-- Begin DATA TO USE --

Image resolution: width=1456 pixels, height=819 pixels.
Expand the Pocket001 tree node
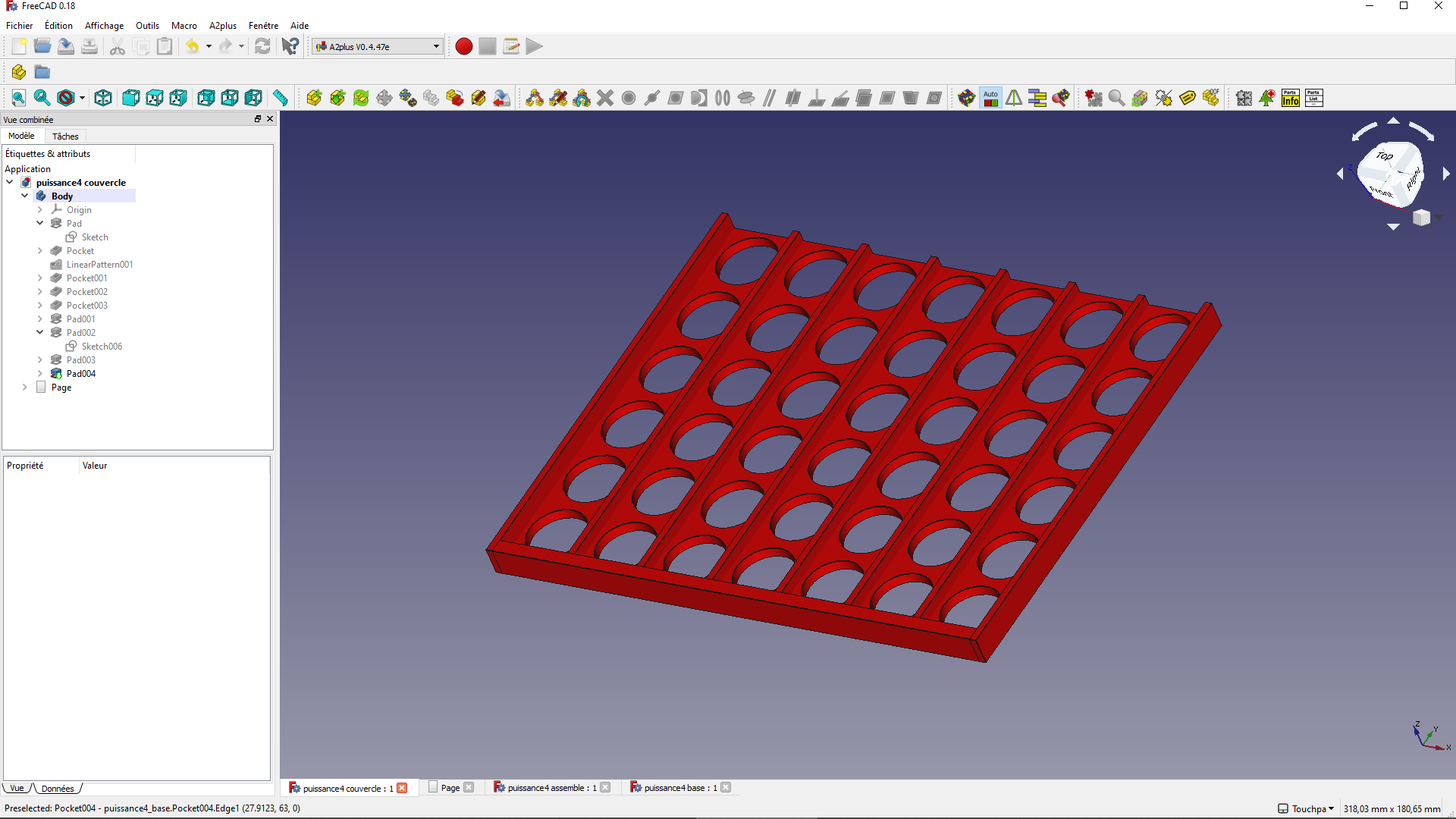[x=40, y=278]
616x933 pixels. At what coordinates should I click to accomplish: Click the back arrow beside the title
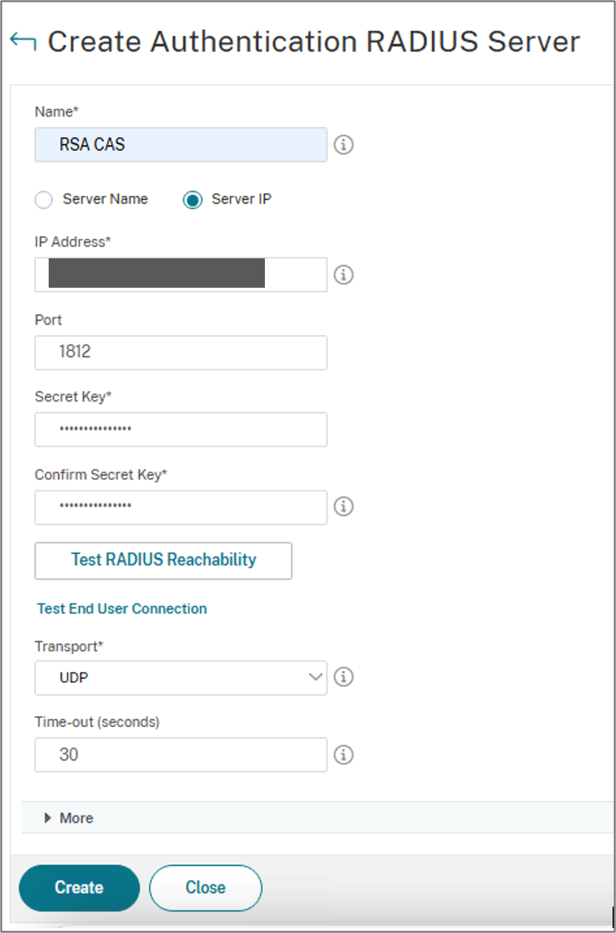coord(23,42)
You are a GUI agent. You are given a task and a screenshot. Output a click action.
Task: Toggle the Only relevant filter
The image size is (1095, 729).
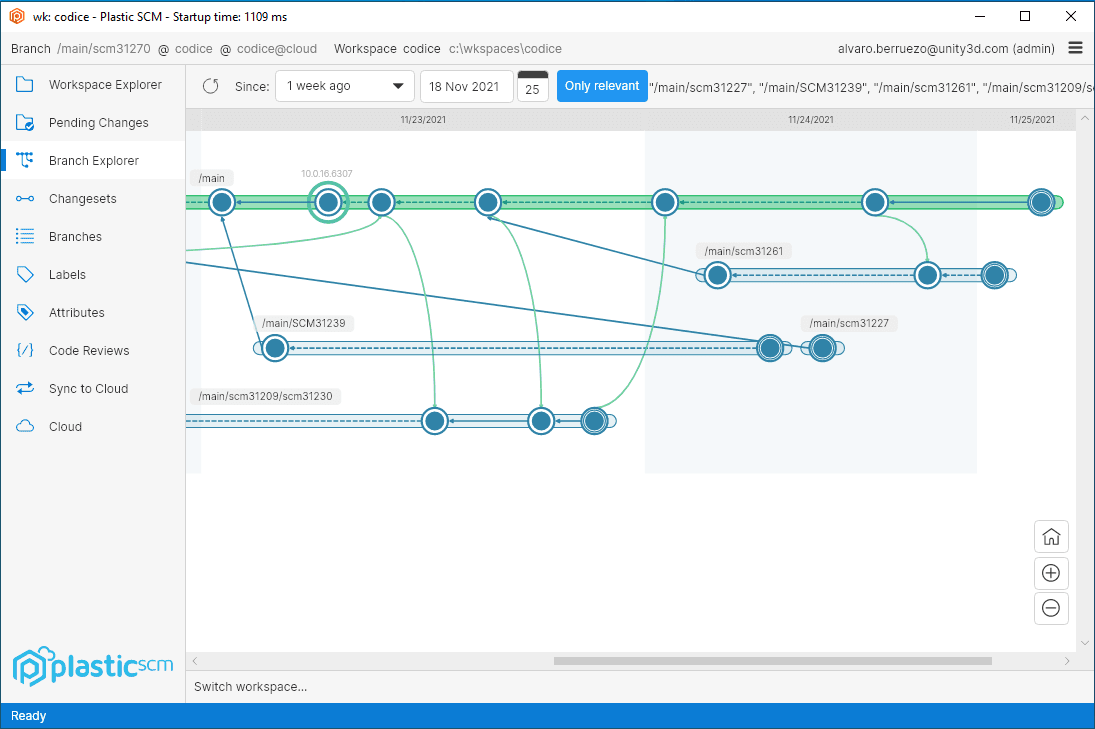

-- End DATA TO USE --

Print every line of the material above word for word, omitting the pictures.

#### EXERCISE ANSWER:
Image resolution: width=1456 pixels, height=819 pixels.
Expand the Pocket001 tree node
[x=40, y=278]
616x933 pixels. At what coordinates should I click to accomplish: Click the back arrow beside the title
coord(23,42)
You are a GUI agent. You are given a task and a screenshot. Output a click action.
Task: Toggle the Only relevant filter
The image size is (1095, 729).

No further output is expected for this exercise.